Restless Legs Syndrome
Ropinirole is used for the symptomatic management of moderate-to-severe primary restless legs syndrome (Ekbom syndrome). Restless legs syndrome is a sensorimotor disorder characterized by a distressing urge to move the legs accompanied by sensations deep in the limbs that have been described as twitching, pulling, and sometimes painful. These symptoms are present at rest, especially in the evening and at night, and are relieved by movement. Some clinicians consider a dopamine receptor agonist (e.g., ropinirole) the drug of choice for patients with symptoms that occur nightly.
Efficacy of ropinirole for this indication has been established in 3 randomized, placebo-controlled studies in patients with moderate-to-severe restless legs syndrome (score of at least 15 on the International Restless Legs Syndrome [IRLS] scale and a history of symptoms of restless legs syndrome on at least 15 nights per month). Patients were excluded from these studies if they had restless legs syndrome associated with end-stage renal failure, anemia, or pregnancy.
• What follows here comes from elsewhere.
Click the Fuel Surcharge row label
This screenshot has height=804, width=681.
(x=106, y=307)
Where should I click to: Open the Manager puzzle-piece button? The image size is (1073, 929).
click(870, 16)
Ropinirole was initiated at a dosage of 0.25 mg once daily (given 1-3 hours before bedtime) and increased over 7 weeks to a maximum dosage of 4 mg once daily; the average dosage after 7 weeks of therapy was 2 mg once daily. The primary end point of these studies was the mean change in IRLS score from baseline to week 12. The Clinical Global Impression-Global Improvement (CGI-I) scale was used to assess general improvement. At week 12, the mean improvement in IRLS score in patients receiving ropinirole was greater than that in patients receiving placebo. In addition, 73.3, 53.4, and 59.5% of patients receiving ropinirole in the 3 studies were described as responders (defined as being much improved or very much improved) on the CGI-I scale compared with 56.5, 40.9, and 39.6%, respectively, of patients receiving placebo. Ropinirole therapy was associated with greater improvement in sleep and quality-of-life scores than placebo. Improvement was observed in ropinirole-treated patients as early as week 1. Efficacy has been maintained over 36 weeks in patients who continued to receive ropinirole.
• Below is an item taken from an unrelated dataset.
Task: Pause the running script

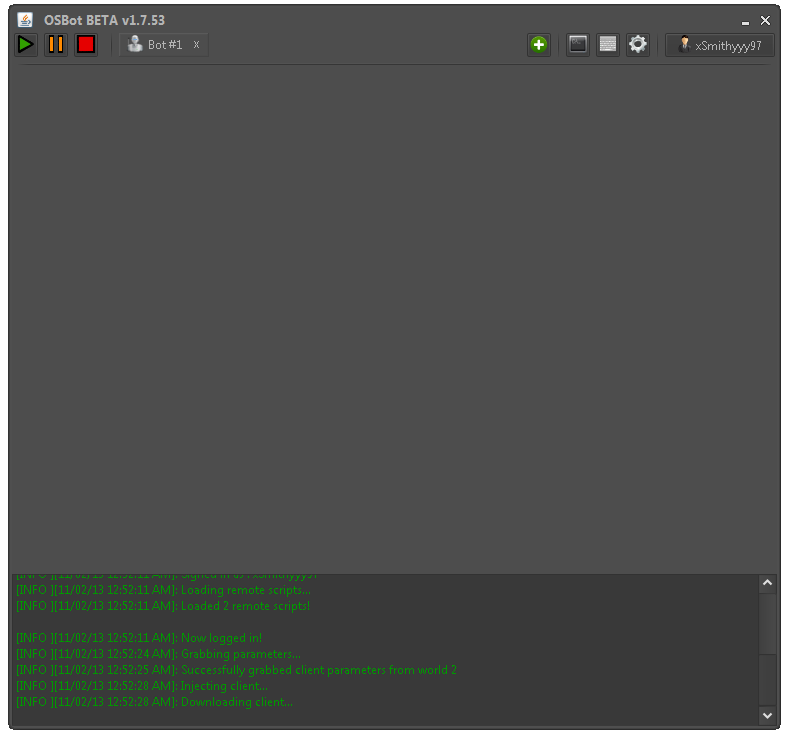Action: 56,45
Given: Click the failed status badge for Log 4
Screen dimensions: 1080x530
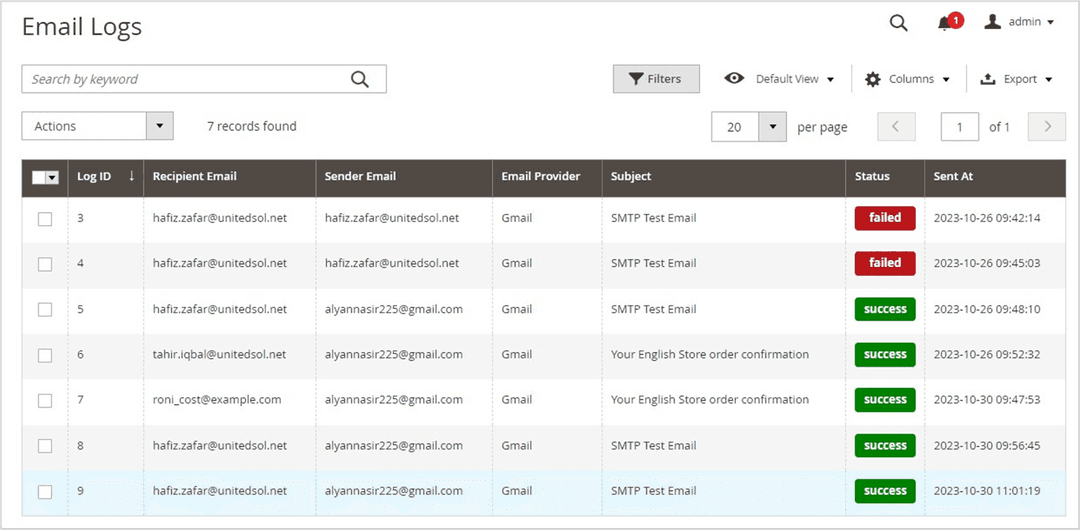Looking at the screenshot, I should pos(885,263).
Use of dopamine receptor agonists in patients with restless legs syndrome can result in end-of-dose rebound (i.e., worsening of symptoms in the early morning hours). Long-term use of dopamine receptor agonists in patients with restless legs syndrome has been associated with augmentation of the symptoms of restless legs syndrome; augmentation can take the form of onset of symptoms earlier in the day, increase in symptoms, or extension of symptoms from the legs to the arms or trunk. Because patients with rebound restless legs syndrome or augmentation were excluded from clinical studies that evaluated efficacy of ropinirole and the duration of these studies was not long enough to evaluate the incidence of these events, the incidence and appropriate management of rebound and/or augmentation in patients receiving long-term therapy with ropinirole have not been evaluated in controlled clinical studies.
The reported incidence of somnolence is lower in patients receiving ropinirole for restless legs syndrome (12%) than in those receiving the drug for parkinsonian syndrome (up to 40%).